Aaron Bertrand reminds us that TANSTAAFL:
Not too long ago, I came across a table that had 15,000 partitions—all but 4 of them empty. I bet when you have implemented partitioning you, too, have wondered: “Why shouldn’t I create all future partitions now?”
The question is valid: wouldn’t maintenance be easier if you only had to phase out old partitions, without ever worrying about adding partitions to accommodate new data?
Here’s the thing. Microsoft will never tell you this, but empty partitions are not free. I don’t mean you will get an invoice for creating too many, but you will pay for them in other ways.

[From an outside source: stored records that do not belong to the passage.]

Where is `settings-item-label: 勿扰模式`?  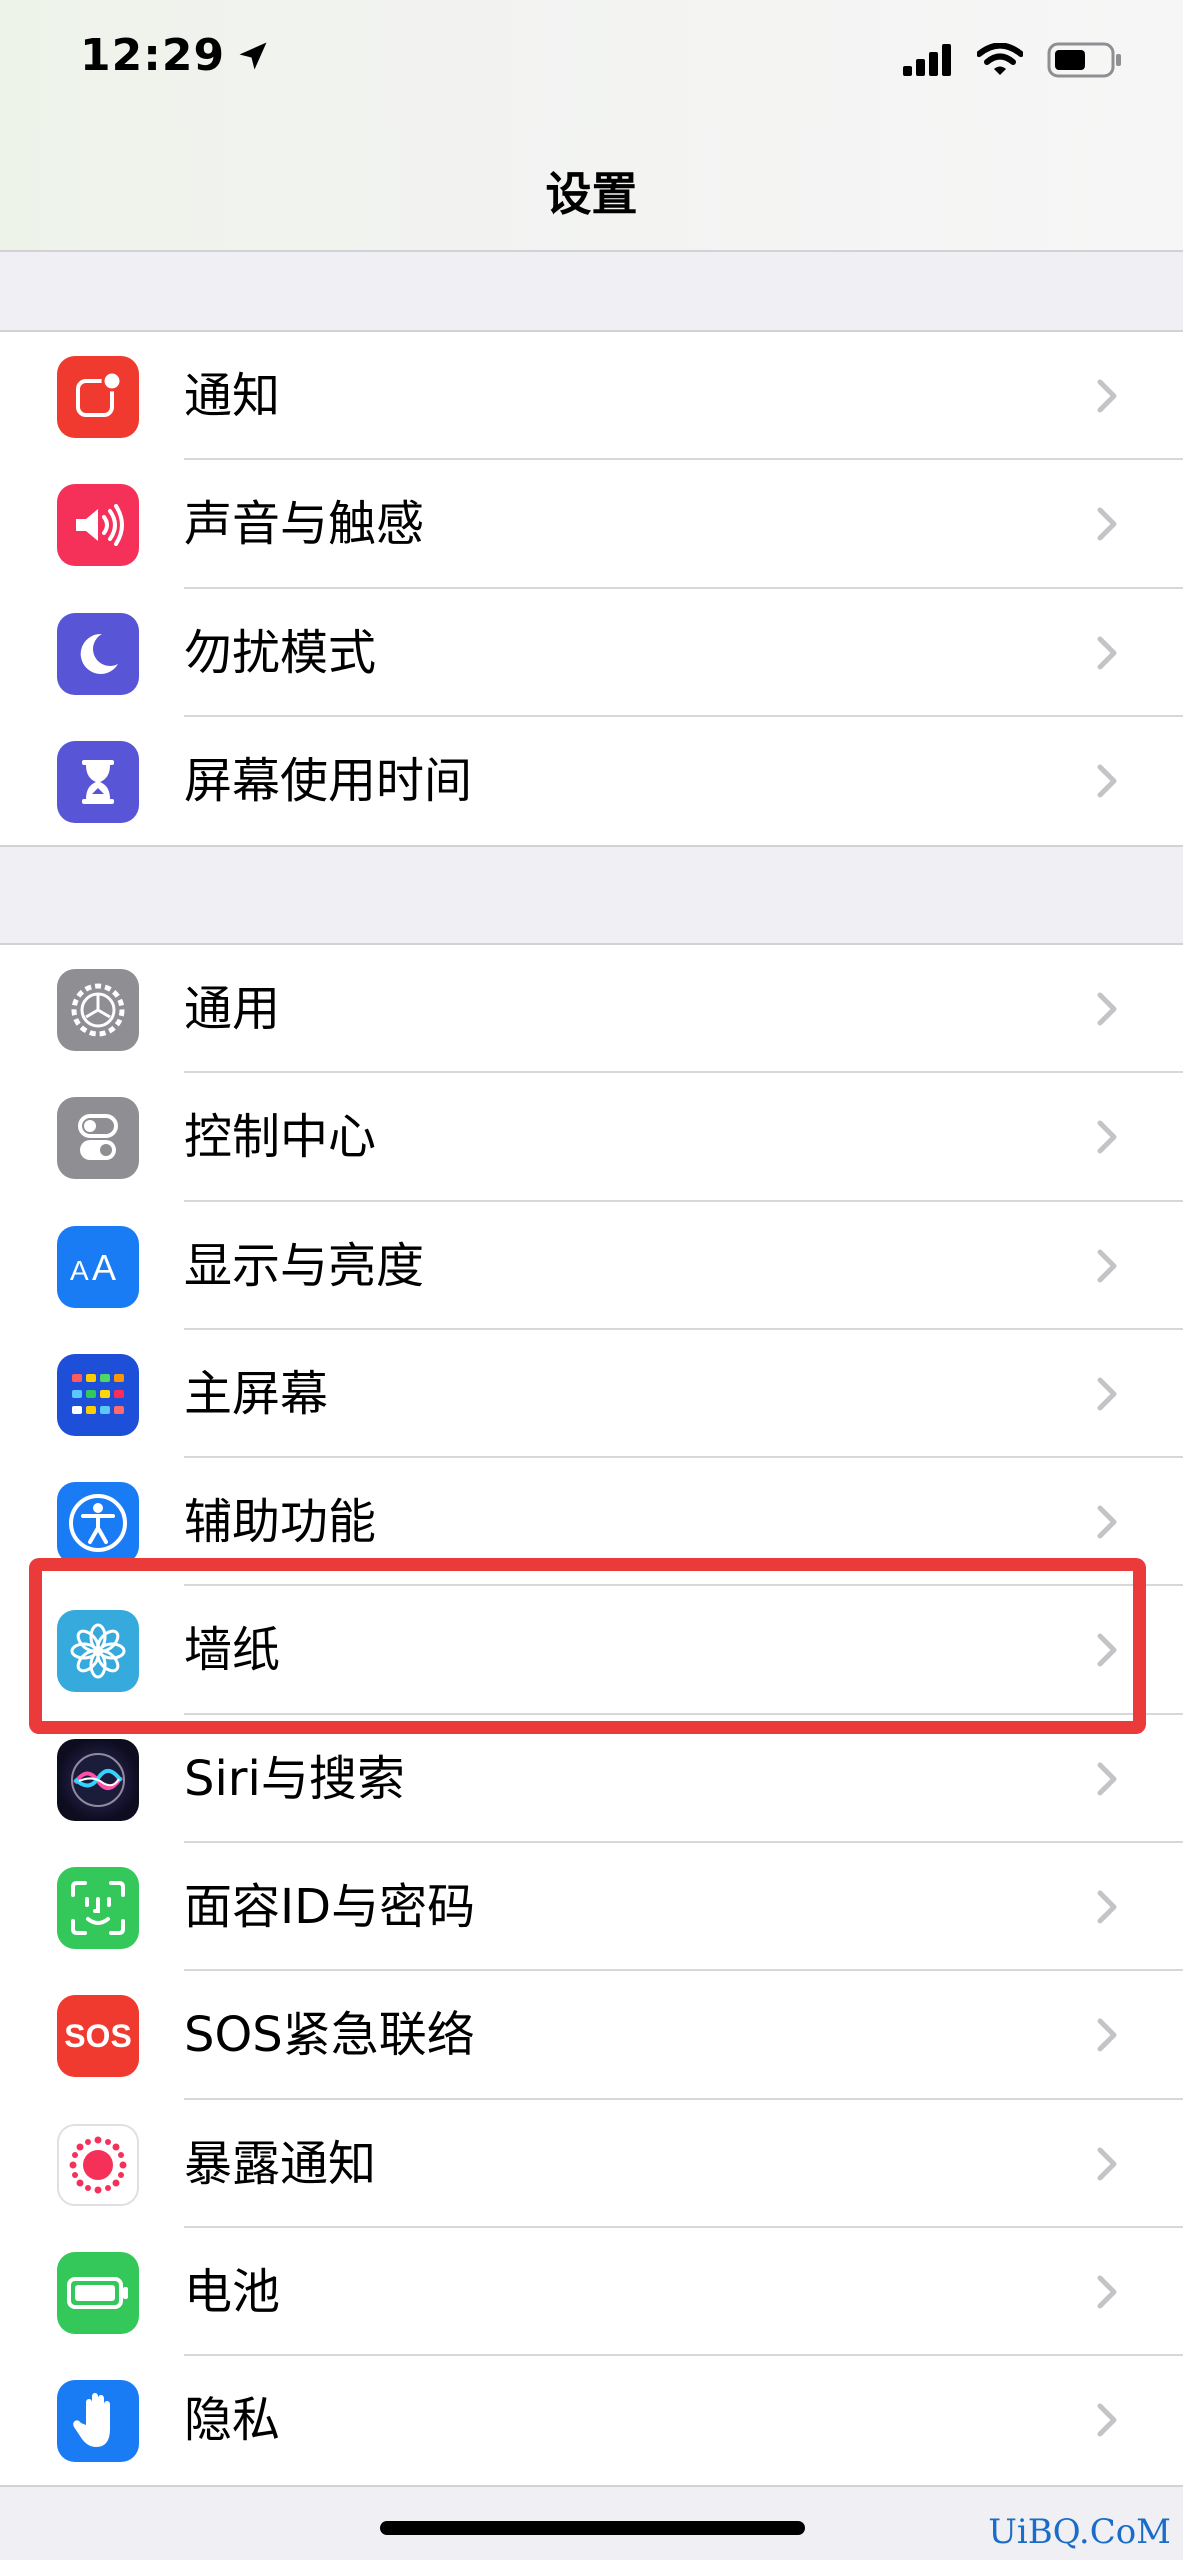 settings-item-label: 勿扰模式 is located at coordinates (280, 652).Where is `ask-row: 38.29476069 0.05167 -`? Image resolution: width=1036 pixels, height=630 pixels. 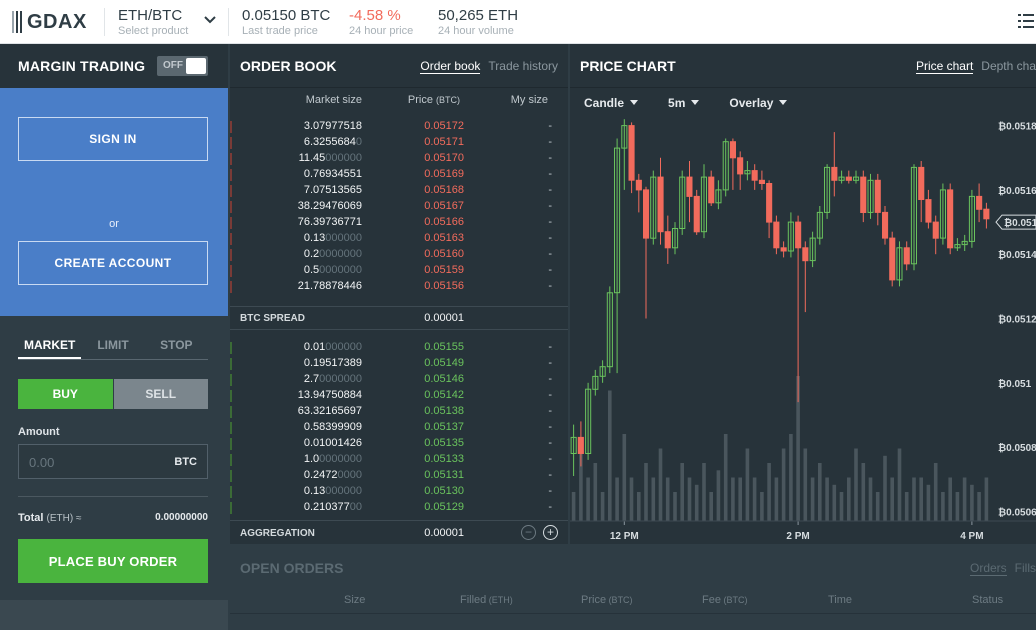 ask-row: 38.29476069 0.05167 - is located at coordinates (399, 207). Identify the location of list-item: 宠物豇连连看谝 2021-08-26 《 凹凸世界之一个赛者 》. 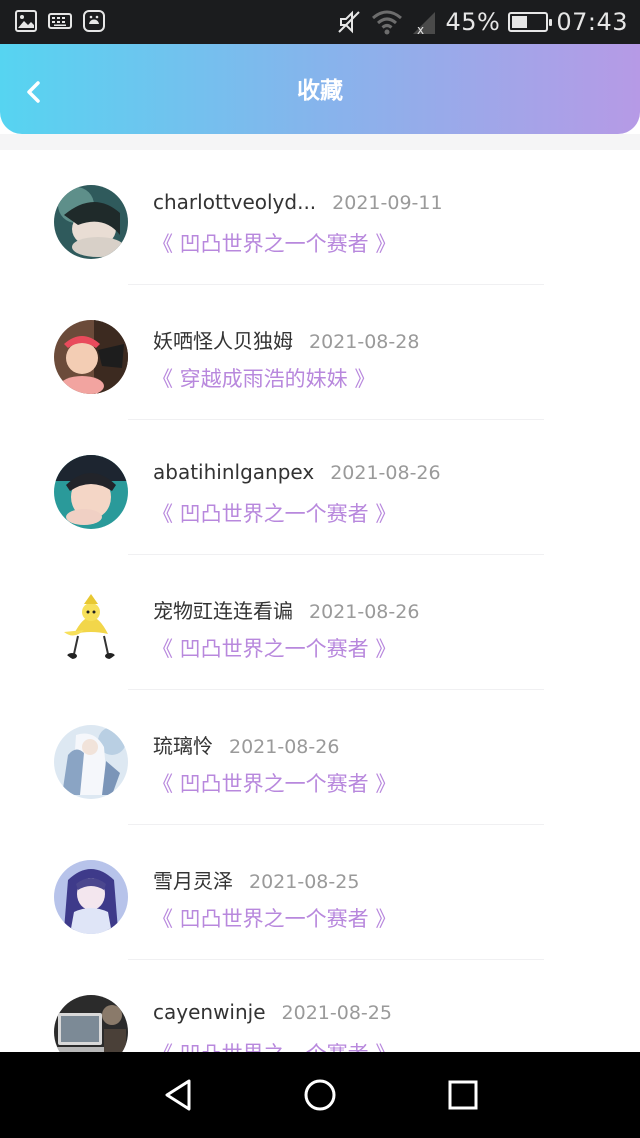
(320, 622).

I think the reason people do this sort of thing is that partition management is harder than it really needs to be in SQL Server. Adopting the partitioning process for dedicated SQL pools in Azure Synapse Analytics would be a good start but consider that partitions are almost always date or numeric intervals (often pseudo-date numbers like 20220601 to represent June 1, 2022) and allow people to create partitions based on the key and have the system manage it. I’m being vague and hand-wavey and not talking about all of the edge cases (like if some dope puts in a date for 22220601 instead of 20220601) but I think some PARTITION RANGE RIGHT ON [DateWK] INTERVAL MONTHLY WITH MAX_FUTURE_PARTITIONS=2, MAX_MAINTAINED_PARTITIONS=48, PARTITION_ARCHIVAL_TABLE=History.MyTable
or something like that would cut to the core of what partition management does without writing thousand-line scripts full of dynamic SQL trying to manage these things.